69 Views Asked by At

Fish age-at-maturity is where there is a change in the slope of the growth rate. Here is an example of a simulated individual fish and its two growth rates.

I want to create an algorithm that will determine age-at-maturity from age and length data similar to the picture I attached. I have very little idea on what kind of algorithm would be useful and how to apply it to my sample data set:

> head(data)
  age     length
1   0 0.01479779
2   1 0.05439856
3   2 0.18308919
4   3 0.24380771
5   4 0.37759992
6   5 0.44871502

It was suggested to me to try and use the Cox Proportional Hazards model. To do that I would consider age-at-maturity as a time to event (maturity is the event and age is the time when maturity is reached). I tried fitting that model but got this error:

> cox.model <- coxph(Surv(age ~ length), data = data)
Error in Surv(age ~ length) : Time variable is not numeric

I tried making both variables numeric using as. numeric() but that did not help.

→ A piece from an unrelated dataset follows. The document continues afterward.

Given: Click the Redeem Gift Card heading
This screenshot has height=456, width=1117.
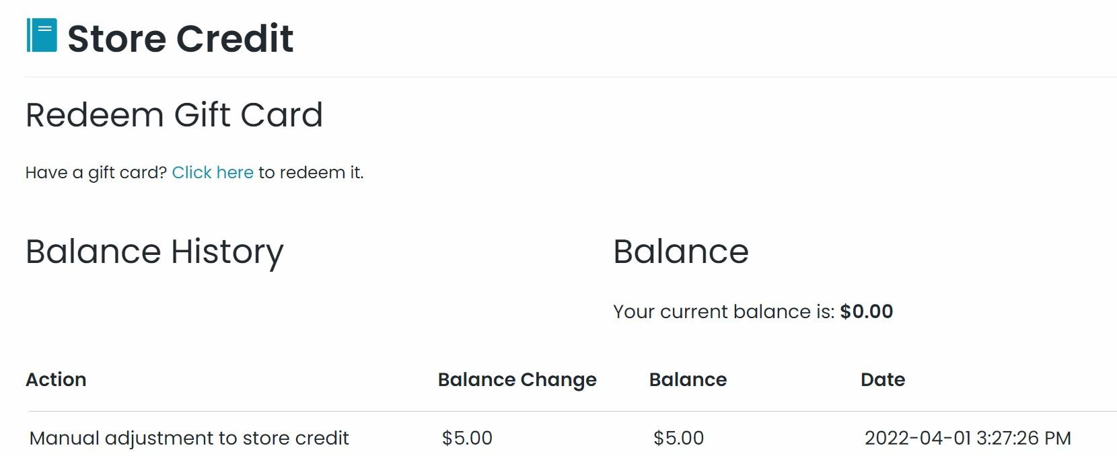Looking at the screenshot, I should point(174,115).
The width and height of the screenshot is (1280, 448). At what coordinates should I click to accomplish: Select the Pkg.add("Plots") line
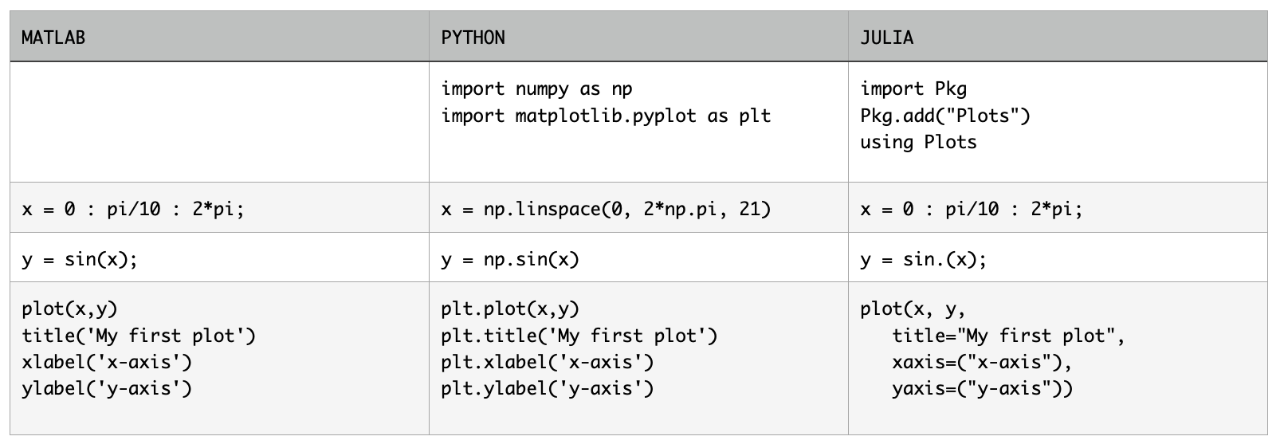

Please let me know if I am using this model wrong or if I should be using a different model.

2

There are 2 best solutions below

0
On

As I know, time-to-event data should include an event indicator, i.e. a binary variable. If maturity is the event, then it should have been included in the dataset as such a binary variable, and you should run this cox.model <- coxph(Surv(age, maturity) ~ length, data = data)

Please check manual for more details

  1. Survival package
  2. Cox model

BTW, the figure was created by something like segmented regression and ggplot, I think you may want to use such tech. Here is an example.

0
On

I agree with @C.C., 1) a survival model is not applicable for this provided dataset and 2) a simple piecewise linear regression method would be more appropriate.

Please see below the proposed R code for it, together with a sample output graph: sample output graph

library(segmented)

# create dummy data set, extended from provided one, with noise
df <- data.frame(
  age = seq(from = 0, to = 20, by = 1),
  length = c(
    seq(from = 0, to = 0.45, length.out = 5) + rnorm(5, mean = 1e-3, sd = 1e-2),
    seq(from = 0.48, to = 0.6, length.out = 16) + rnorm(16, mean = 1e-3, sd = 1e-2)
    )
)

# fit normal linear regression and segmented regression
lm1 <- lm(length ~ age, data = df)
seg_lm <- segmented(lm1, ~ age)

# determine age break point
age_break_point <- seg_lm$psi.history$all.selected.psi[[1]]

# plot raw data points, segmented fit and age break point
plot(seg_lm, res = TRUE, main=paste0('Growth rate change @ ', round(age_break_point, 1), ' years old'), xlab='Age', ylab='Length')
abline(v = age_break_point, col='red')